Epstein David A, Debord James R
Department of Surgery, University of Iowa Hospitals and Clinics, Iowa City, IA 52242, USA.
Vasc Endovascular Surg. 2002 Jul-Aug;36(4):297-303. doi: 10.1177/153857440203600408.
An aberrant right subclavian artery (ARSA) is an anomaly with a reported incidence of 0.5% to 2%. Usually the aberrant artery follows a retroesophageal course; rarely it takes a course anterior to the esophagus or the trachea. Most patients with an ARSA remain asymptomatic; however, progressive dysphagia develops occasionally. The choice of approach depends on the presence or absence of aneurysmal disease, the urgency of the operation, and the surgeon's experience. A case is reported of a 33-year-old white male patient who had a 3-year history of progressive dysphagia to the point that he was only able to swallow liquids. A barium swallow demonstrated a posterior extrinsic compression of the esophagus. Angiography was performed, which demonstrated an ARSA with a common origin of the right and left common carotid arteries. Surgical correction was performed via a right supraclavicular neck incision. The proximal aberrant artery was mobilized behind the esophagus. The distal, right subclavian artery was exposed, transected, and transposed with reimplantation into the right common carotid artery. An aberrant right thoracic duct was encountered and ligated. The English language literature from 1960 to present was reviewed via a Medline search. Reported anomalies associated with ARSAs include a nonrecurrent right inferior laryngeal nerve, a common origin of the common carotid arteries, a replaced right or left vertebral artery, coarctation of the aorta, a right-sided thoracic duct, and a right-sided aortic arch.
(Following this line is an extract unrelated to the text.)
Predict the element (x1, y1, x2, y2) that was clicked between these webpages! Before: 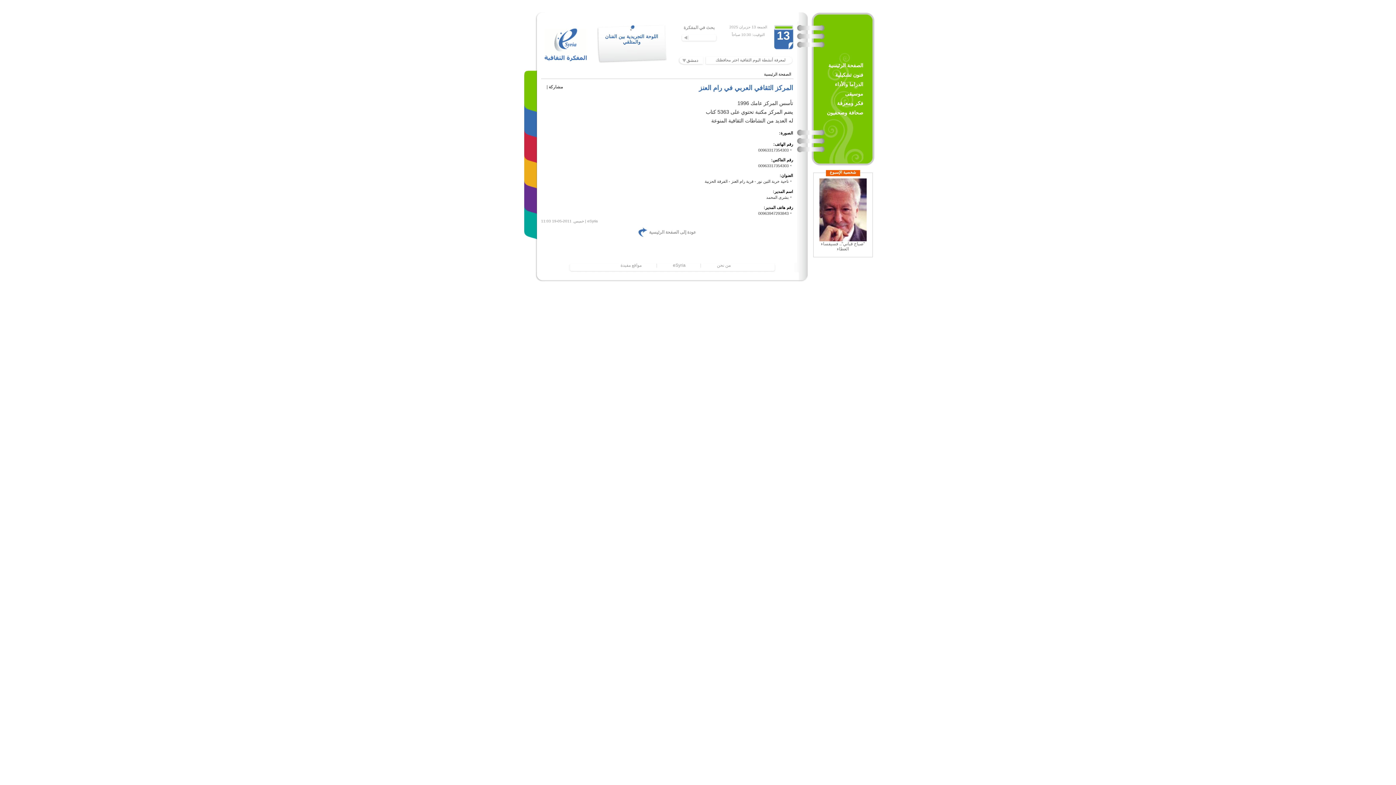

It is important to be aware of these associated anomalies and how they impact the operative approach involved in the correction of dysphagia lusoria.
迷走右锁骨下动脉(ARSA)是一种异常情况,报告的发病率为0.5%至2%。通常,这条迷走动脉走行于食管后方;极少情况下走行于食管或气管前方。大多数ARSA患者无症状;然而,偶尔会出现进行性吞咽困难。手术方式的选择取决于是否存在动脉瘤性疾病、手术的紧迫性以及外科医生的经验。本文报告一例33岁白人男性患者,有3年进行性吞咽困难病史,严重到只能吞咽液体。钡餐检查显示食管有外在性后壁压迫。进行了血管造影,显示为一条ARSA,左右颈总动脉共干。通过右锁骨上颈部切口进行手术矫正。游离近端迷走动脉至食管后方。暴露远端右锁骨下动脉,切断并移位后重新植入右颈总动脉。术中发现一条迷走右胸导管并予以结扎。通过医学文献数据库检索回顾了1960年至今的英文文献。报道的与ARSA相关的异常包括右侧喉返神经非返性、颈总动脉共干、右或左椎动脉替代、主动脉缩窄、右侧胸导管以及右侧主动脉弓。了解这些相关异常情况以及它们如何影响治疗吞咽困难型主动脉弓离断术的手术方式很重要。